> **TASK DETAILS**
In the entries below, how many lines contain the string "email"? Respond with the number only.

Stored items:
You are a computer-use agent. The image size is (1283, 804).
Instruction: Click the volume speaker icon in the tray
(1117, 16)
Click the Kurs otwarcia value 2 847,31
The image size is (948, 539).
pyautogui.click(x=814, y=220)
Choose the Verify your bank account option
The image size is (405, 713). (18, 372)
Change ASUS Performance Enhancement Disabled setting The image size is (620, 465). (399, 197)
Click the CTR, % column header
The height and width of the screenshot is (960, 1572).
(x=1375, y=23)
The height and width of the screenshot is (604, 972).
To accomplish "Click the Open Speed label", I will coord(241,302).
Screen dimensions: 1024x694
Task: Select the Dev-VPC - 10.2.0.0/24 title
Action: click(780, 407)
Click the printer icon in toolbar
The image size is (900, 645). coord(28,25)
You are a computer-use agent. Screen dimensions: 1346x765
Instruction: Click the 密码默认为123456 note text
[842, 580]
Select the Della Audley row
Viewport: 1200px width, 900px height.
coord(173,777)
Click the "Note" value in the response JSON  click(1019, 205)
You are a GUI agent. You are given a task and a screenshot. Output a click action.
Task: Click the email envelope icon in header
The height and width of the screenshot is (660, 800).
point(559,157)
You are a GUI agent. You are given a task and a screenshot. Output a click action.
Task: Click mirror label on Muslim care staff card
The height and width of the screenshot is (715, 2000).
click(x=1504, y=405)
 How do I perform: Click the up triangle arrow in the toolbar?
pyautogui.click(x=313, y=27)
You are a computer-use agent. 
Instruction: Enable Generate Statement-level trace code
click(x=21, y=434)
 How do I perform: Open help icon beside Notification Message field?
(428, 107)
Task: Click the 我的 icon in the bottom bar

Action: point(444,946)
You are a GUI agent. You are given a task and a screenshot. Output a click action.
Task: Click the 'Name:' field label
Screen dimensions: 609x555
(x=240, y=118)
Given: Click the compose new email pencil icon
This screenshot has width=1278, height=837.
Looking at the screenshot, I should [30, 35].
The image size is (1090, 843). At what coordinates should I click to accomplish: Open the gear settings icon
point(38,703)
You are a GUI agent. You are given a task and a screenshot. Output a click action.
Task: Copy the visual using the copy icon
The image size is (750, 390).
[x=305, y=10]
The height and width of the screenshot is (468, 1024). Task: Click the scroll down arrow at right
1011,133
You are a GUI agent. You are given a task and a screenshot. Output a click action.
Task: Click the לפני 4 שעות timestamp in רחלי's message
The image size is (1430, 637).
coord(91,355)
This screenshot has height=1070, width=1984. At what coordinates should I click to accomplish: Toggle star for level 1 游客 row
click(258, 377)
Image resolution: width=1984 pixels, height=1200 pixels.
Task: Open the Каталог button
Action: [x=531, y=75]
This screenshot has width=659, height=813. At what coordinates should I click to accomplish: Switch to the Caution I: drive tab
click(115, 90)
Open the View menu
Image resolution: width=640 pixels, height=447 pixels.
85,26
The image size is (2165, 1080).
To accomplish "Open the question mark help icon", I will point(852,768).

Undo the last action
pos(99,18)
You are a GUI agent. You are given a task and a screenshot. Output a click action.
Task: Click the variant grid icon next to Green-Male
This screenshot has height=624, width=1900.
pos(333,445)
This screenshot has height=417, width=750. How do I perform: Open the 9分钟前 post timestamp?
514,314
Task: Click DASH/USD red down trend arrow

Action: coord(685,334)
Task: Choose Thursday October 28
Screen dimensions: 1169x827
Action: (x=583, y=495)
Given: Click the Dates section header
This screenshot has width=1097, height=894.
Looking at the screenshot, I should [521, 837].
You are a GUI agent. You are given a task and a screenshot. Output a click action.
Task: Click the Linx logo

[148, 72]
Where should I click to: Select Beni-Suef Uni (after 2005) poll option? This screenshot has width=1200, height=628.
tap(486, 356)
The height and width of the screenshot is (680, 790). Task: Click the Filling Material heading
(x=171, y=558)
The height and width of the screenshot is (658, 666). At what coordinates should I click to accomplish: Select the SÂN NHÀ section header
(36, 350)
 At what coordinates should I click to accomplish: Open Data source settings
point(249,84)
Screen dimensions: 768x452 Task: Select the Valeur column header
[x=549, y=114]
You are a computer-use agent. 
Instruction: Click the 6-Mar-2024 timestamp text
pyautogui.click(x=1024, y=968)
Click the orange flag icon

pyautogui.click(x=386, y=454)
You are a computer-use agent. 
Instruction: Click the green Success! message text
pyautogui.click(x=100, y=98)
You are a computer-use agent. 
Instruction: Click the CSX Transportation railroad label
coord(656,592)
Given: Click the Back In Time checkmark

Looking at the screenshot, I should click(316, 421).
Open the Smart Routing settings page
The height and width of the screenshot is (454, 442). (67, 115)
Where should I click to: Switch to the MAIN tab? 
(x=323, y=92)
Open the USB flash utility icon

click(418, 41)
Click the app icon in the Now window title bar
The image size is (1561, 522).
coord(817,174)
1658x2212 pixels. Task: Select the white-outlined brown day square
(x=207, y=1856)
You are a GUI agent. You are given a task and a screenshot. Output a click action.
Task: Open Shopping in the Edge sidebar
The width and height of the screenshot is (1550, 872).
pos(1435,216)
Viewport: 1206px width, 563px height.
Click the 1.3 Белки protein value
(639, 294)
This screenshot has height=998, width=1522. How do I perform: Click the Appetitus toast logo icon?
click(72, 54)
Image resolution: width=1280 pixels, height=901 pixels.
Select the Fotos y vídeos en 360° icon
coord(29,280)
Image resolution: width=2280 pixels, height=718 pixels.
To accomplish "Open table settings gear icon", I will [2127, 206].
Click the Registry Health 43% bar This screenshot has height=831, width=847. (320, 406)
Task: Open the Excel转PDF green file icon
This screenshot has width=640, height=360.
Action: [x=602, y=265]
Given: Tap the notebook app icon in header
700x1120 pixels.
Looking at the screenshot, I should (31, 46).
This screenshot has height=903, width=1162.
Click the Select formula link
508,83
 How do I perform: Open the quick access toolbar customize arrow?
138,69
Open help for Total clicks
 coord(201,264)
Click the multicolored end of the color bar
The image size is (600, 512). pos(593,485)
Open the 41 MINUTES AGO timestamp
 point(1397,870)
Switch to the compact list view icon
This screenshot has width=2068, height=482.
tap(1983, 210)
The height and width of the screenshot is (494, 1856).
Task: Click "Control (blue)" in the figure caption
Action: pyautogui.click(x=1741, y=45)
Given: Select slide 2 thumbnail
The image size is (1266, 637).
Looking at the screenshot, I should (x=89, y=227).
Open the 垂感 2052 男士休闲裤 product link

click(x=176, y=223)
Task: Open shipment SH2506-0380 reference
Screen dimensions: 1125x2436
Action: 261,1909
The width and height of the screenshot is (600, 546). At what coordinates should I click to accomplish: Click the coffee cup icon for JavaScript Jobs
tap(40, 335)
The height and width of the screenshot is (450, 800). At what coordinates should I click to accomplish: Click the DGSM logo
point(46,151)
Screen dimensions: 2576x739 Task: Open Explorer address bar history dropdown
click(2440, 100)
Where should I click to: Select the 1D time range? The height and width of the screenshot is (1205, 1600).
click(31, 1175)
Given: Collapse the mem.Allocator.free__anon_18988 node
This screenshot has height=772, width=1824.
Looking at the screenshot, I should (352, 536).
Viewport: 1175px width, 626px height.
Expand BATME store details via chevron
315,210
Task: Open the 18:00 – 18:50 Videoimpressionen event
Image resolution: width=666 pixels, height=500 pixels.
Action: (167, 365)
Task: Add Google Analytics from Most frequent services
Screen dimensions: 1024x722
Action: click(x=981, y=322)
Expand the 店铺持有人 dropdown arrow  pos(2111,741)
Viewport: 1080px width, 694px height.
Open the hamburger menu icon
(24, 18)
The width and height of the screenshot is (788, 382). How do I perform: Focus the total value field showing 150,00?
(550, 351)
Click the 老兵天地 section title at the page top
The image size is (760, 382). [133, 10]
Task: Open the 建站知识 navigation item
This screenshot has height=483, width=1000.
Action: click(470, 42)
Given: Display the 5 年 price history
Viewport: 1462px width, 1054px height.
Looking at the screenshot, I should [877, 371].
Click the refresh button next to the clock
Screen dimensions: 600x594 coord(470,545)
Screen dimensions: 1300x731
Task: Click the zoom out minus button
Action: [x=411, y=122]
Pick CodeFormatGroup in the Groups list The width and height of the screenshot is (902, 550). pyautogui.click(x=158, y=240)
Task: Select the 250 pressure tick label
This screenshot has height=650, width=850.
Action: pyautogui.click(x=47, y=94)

> **RESULT FOR THIS EXERCISE**
2